Download or read book Religious and Theological Abstracts written by and published by . This book was released on 2007 with total page 694 pages. Available in PDF, EPUB and Kindle. Book excerpt:
Download or read book The Gospel and Pluralism Today written by Scott W. Sunquist and published by InterVarsity Press. This book was released on 2015-10-06 with total page 243 pages. Available in PDF, EPUB and Kindle. Book excerpt: This collection of essays explores the legacy of Lesslie Newbigin's classic work, The Gospel in a Pluralist Society, critically analyzing the nature of Western pluralism and discussing the influence of Newbigin's work on the field of missiology. By looking backward, this volume advances a vision for Christian witness in the pluralistic world of the twenty-first century.
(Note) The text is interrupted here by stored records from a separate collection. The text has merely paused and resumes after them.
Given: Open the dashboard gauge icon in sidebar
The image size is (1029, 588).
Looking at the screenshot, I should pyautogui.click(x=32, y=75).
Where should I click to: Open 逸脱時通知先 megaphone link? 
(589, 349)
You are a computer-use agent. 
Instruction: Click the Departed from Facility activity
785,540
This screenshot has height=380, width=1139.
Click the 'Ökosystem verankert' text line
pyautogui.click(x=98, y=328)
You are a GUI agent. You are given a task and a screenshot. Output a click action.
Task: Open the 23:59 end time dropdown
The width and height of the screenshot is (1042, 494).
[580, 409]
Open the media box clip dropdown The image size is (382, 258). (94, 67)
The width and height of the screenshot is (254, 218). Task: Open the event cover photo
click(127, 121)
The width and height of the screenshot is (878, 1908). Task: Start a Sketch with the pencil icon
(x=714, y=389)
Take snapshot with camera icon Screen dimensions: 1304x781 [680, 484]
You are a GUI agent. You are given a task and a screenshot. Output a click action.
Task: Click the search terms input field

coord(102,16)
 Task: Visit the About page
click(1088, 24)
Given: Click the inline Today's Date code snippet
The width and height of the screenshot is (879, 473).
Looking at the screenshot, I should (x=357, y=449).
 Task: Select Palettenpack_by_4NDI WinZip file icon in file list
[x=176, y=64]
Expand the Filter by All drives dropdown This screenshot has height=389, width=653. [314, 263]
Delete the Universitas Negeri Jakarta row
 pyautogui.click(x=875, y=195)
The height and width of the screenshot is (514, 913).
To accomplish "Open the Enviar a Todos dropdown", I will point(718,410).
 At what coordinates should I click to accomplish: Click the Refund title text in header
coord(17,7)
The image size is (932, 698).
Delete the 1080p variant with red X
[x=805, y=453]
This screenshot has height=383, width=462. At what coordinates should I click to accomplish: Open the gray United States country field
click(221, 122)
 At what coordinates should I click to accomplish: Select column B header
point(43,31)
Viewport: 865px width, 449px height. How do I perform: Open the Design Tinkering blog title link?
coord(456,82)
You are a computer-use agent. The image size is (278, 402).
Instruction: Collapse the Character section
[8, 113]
Download or read book Augustine and the Environment written by John Doody and published by Lexington Books. This book was released on 2016-09-30 with total page 225 pages. Available in PDF, EPUB and Kindle. Book excerpt: This volume brings into dialogue the ancient wisdom of Augustine of Hippo, a bishop of the early Christian Church of the fourth and fifth centuries, with contemporary theologians and ethicists on the topic of the environment and humanity’s place in and responsibility to it. The contributors vary widely in their estimation of how sustained and useful such a dialogue might be, from outright dismissal of the church father to extended speculation with him and in his spirit. Their conclusions impact our views of God and both human and non-human creation. Such engagement should influence any future discussion of how Christianity and environmentalism can interact or influence one another.